→ **Objetivo 1**
Copie, sem qualquer alteração, as linhas dos registos que começam na linha com "Viewport: 1372px width, 893px height." e terminam depois da linha com "Viewport: 650px width, 376px".
───── Excerto do texto ─────
Intermediar. Quando a reforma agrária aconteceu nós, os que estávamos a dar uma mão fazendo outras actividades, teatro
por exemplo, pichagens letradas nas paredes caiadas para o Sindicato Agrícola, a TERRA A QUEM A TRABALHA, pensámos as relações entre produtores e consumidores.
Era, na altura, imediato, pensar que consumidor e cidadão eram a mesma pessoa. E quando os
mercados de produtos à venda pelos produtores aconteciam,
por exemplo, no Rossio de São Brás em Évora - quem se lembra? - quem
comprava eram os cidadãos que como consumidores estavam conscientes de que assim,
comprando directamente, davam cabo das intermediações, dos famosos intermediários. Dizer INTERMEDIÁRIOS ERA COMO QUASE DIZER FASCISTAS -
tinham, estes tipos, margens de lucro que faziam da intermediação o negócio dos negócios e da produção-criação uma actividade subalterna - isto é, quem produzia ganhava menos do que
quem distribuía e expunha,
vendia por ter adquirido para vender ganhando com isso uma margem pelo acto da
exposição e venda, comércio absoluto erguido sobre o gesto
do parto. Talvez fosse um excesso chamar fascistas aos intermediários, mas alguns eram-no mesmo, fruto
da sua posição no
encadeamento da sobrevivência para uns e do negócio para outros. Era um excesso,
convenhamos. A distribuição é uma necessidade estrutural. O que não pode é fazer-se contra a criação, contra a semeação, acompanhamento, tratamentos
faseados - podas, desparramentos, limpezas - e colheita das produções.
Se pensarmos em literatura a questão é semelhante. Que direito têm
as editoras monopolistas e os distribuidores, as cadeias de livrarias de
cobrar sobre o livro criado percentagens de lucro à cabeça que impedem que o autor e a pequena
editora sobrevivam? 35%? 40%? Em cima dos custos de edição, grafismos, maquetas página a página, arrumações textuais, montagens de texto e
tipografia? Qualidade das capas e tipos de letra? Gramagens e qualidade do
papel? Etc., e tal? E direitos de autor, claro, pois o escriba de serviço, que ganharia? E o autor das
ilustrações,
havendo? Viver disso nesta engrenagem em que se é o elo pobre e fraco só mesmo para “bestas sellers”, uns talentosos e inventivos,
alcandorados a nobel ou o que seja, outros palha bem sucedida, isto é, contando com ruminantes dedicados,
militantes da causa dos sucessos, consumidores pavlovizados, inteiriços de mente como o bacalhau à peça, engrenados.
───── Registos de dados ─────
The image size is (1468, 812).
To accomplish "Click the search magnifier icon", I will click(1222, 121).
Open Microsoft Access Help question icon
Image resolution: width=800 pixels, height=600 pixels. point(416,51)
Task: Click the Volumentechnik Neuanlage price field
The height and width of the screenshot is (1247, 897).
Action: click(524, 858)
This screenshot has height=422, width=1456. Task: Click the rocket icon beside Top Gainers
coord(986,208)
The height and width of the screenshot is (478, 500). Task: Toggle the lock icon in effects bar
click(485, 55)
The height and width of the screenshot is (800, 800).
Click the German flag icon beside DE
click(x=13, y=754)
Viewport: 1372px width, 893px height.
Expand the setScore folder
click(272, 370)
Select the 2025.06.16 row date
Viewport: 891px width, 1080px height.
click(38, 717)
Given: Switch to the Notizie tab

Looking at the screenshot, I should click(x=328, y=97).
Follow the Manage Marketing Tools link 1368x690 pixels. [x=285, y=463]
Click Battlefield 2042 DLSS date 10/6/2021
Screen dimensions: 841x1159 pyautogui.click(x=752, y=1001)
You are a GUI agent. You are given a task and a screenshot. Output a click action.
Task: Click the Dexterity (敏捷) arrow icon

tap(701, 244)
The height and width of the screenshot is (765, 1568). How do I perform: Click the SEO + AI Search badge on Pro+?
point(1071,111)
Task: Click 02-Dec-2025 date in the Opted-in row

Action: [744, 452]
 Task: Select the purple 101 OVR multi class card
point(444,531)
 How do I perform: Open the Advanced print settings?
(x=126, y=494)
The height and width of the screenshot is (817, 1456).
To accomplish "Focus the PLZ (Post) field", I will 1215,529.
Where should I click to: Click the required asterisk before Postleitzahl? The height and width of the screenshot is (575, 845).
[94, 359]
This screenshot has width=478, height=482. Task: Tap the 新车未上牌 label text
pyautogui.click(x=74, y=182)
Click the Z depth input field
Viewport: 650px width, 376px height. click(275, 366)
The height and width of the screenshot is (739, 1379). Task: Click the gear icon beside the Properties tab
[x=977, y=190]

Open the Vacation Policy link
─────
→ **Objetivo 2**
Reproduza fielmente o trecho do texto sobre os intermediários, começando nas palavras "Intermediar. Quando a" e parando depois de "produtores e consumidores.".

→ **Resposta 1**
Viewport: 1372px width, 893px height.
Expand the setScore folder
click(272, 370)
Select the 2025.06.16 row date
Viewport: 891px width, 1080px height.
click(38, 717)
Given: Switch to the Notizie tab

Looking at the screenshot, I should click(x=328, y=97).
Follow the Manage Marketing Tools link 1368x690 pixels. [x=285, y=463]
Click Battlefield 2042 DLSS date 10/6/2021
Screen dimensions: 841x1159 pyautogui.click(x=752, y=1001)
You are a GUI agent. You are given a task and a screenshot. Output a click action.
Task: Click the Dexterity (敏捷) arrow icon

tap(701, 244)
The height and width of the screenshot is (765, 1568). How do I perform: Click the SEO + AI Search badge on Pro+?
point(1071,111)
Task: Click 02-Dec-2025 date in the Opted-in row

Action: [744, 452]
 Task: Select the purple 101 OVR multi class card
point(444,531)
 How do I perform: Open the Advanced print settings?
(x=126, y=494)
The height and width of the screenshot is (817, 1456).
To accomplish "Focus the PLZ (Post) field", I will 1215,529.
Where should I click to: Click the required asterisk before Postleitzahl? The height and width of the screenshot is (575, 845).
[94, 359]
This screenshot has width=478, height=482. Task: Tap the 新车未上牌 label text
pyautogui.click(x=74, y=182)
Click the Z depth input field
Viewport: 650px width, 376px height. click(275, 366)

→ **Resposta 2**
Intermediar. Quando a reforma agrária aconteceu nós, os que estávamos a dar uma mão fazendo outras actividades, teatro
por exemplo, pichagens letradas nas paredes caiadas para o Sindicato Agrícola, a TERRA A QUEM A TRABALHA, pensámos as relações entre produtores e consumidores.